* _Exercise_:
Whatever pictures the entries hold, omit them, and output exactly the lines from the one containing "Select the 显示厚区 radio button" through the final line.

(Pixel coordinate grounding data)
'''
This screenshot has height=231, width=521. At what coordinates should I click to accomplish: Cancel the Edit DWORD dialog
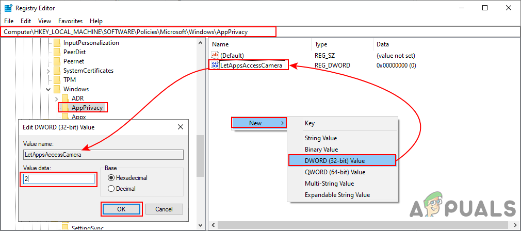point(164,209)
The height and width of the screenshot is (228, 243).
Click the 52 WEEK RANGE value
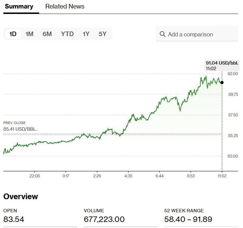[x=188, y=219]
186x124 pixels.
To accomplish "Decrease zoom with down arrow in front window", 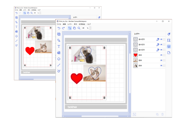I will 90,29.

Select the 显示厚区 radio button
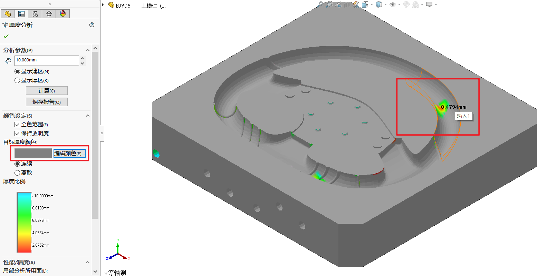(17, 80)
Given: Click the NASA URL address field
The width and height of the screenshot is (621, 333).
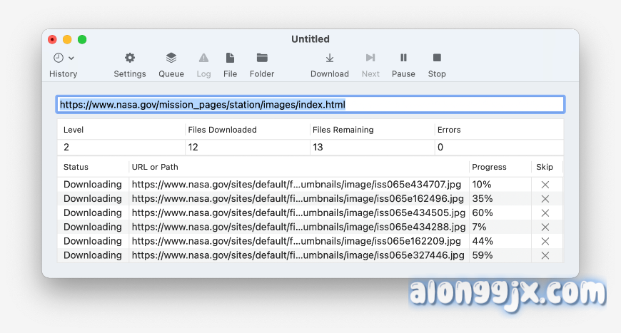Looking at the screenshot, I should (x=311, y=105).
'''
* _Task answer_:
Select the 显示厚区 radio button
(17, 80)
Given: Click the NASA URL address field
The width and height of the screenshot is (621, 333).
Looking at the screenshot, I should (x=311, y=105).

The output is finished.